Dans son édition de janvier dernier, le magazine L’actualité présente également, sous la plume du collègue Gary Lawrence, quatre entreprises à la flotte modeste qui proposent des croisières davantage versées dans l’exploration de sites polaires ou autres excursions hivernales, notamment sur le fleuve Saint-Laurent avec la française Ponant depuis le 18 janvier dernier.
Voyager léger
De tout temps, la navigation a permis à l’humain de profiter des nombreux avantages qu’elle comporte, d’abord dans les grandioses expéditions des premiers explorateurs, puis dans les échanges territoriaux et le transport commercial. Pas étonnant qu’elle fascine encore de nos jours et que son pendant ludique ait suivi le courant.

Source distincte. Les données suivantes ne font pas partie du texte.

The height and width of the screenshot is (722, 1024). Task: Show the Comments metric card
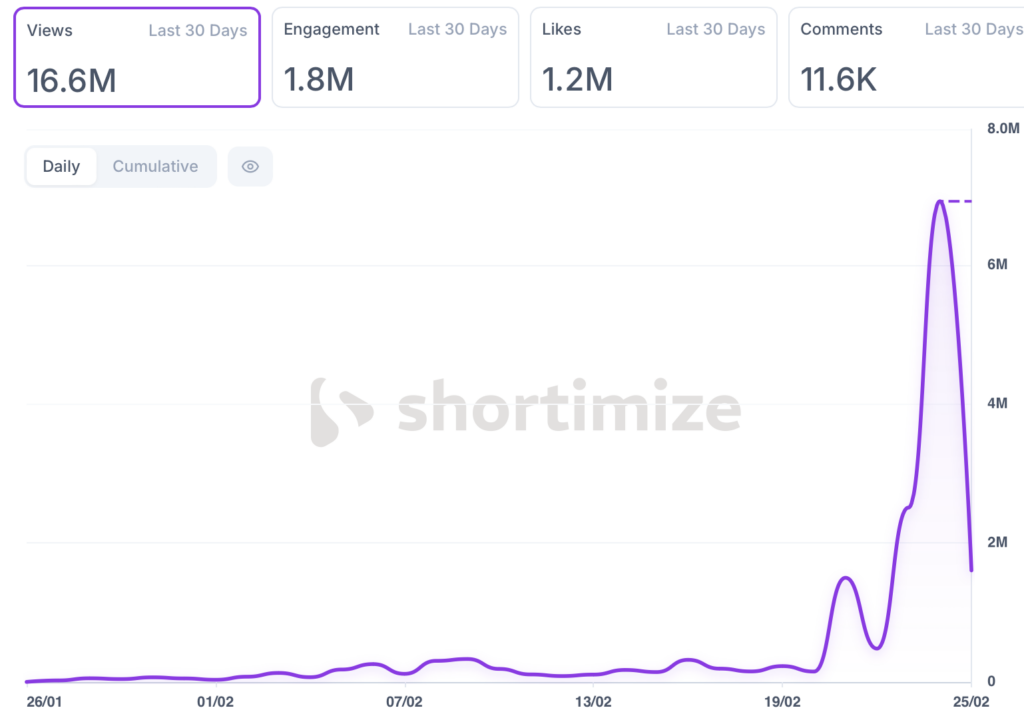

L’ère des croisières à bord de giga-navires générateurs de pollution est toutefois revisitée, sur l’impact environnemental, certes, mais aussi sur la notion de calque d’une activité collée sur la mégalopolis.
Il est entendu que les gens continueront toujours de voyager, sur terre, sur l’eau ou dans les airs. Mais la faune globe-trotteuse parcourt de plus en plus le monde avec de nouveaux moyens à sa disposition pour minimiser son empreinte, tout en comblant une formidable passion. Suffit peut-être de surfer sur la vague anti-démesure et de repenser le modus vivendi touristique de façon aussi profonde que les eaux des mers.